[Test] Nikon D5500 : le reflex amateur haut de gamme

Une visée peu confortable

Pierre angulaire du système reflex dont le nom même est issu, la visée optique n’est malheureusement pas le point fort du D5500. En effet, le viseur construit autour d’un pentamiroir est ici étroit, il ne propose qu’un faible grossissement (0,82x en APS-C, équivalent à 0,53x en 24x36), une couverture relativement réduite (95%), et un très faible dégagement oculaire de 17 mm. Ce confort limité de la visée est malheureusement un classique des boitiers de la gamme reflex amateur, mais celui-ci est particulièrement spartiate. Si les porteurs de lunettes notamment n’y trouveront pas leur compte, la très moyenne qualité d’appréciation de l’image via ce viseur touche tous les utilisateurs.

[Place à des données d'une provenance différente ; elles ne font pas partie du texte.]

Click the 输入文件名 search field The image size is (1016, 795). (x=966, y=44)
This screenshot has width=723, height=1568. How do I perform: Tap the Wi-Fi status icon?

L’écran arrière, orientable et tactile, est grand (8,1 cm de diagonale) et doté d’une bonne définition de 1 037 000 points. Il est également suffisamment lumineux pour assurer correctement son rôle en extérieur et peut seconder efficacement la visée optique en cas de besoin.

Il n’en reste pas moins que l’usage très largement majoritaire d’un reflex s'opère via le viseur optique, y compris dans l’esprit des constructeurs (cf les médiocres qualités de l’autofocus en Liveview). Malgré ses qualités, la visée par l’écran n’est absolument pas en mesure de la remplacer dans la très grande majorité des usages courants. Nous encourageons donc plus que vivement tous les fabricants à suivre le très bon exemple de Pentax qui propose sur le KS-2, concurrent direct du D5500, un viseur de bien meilleure facture.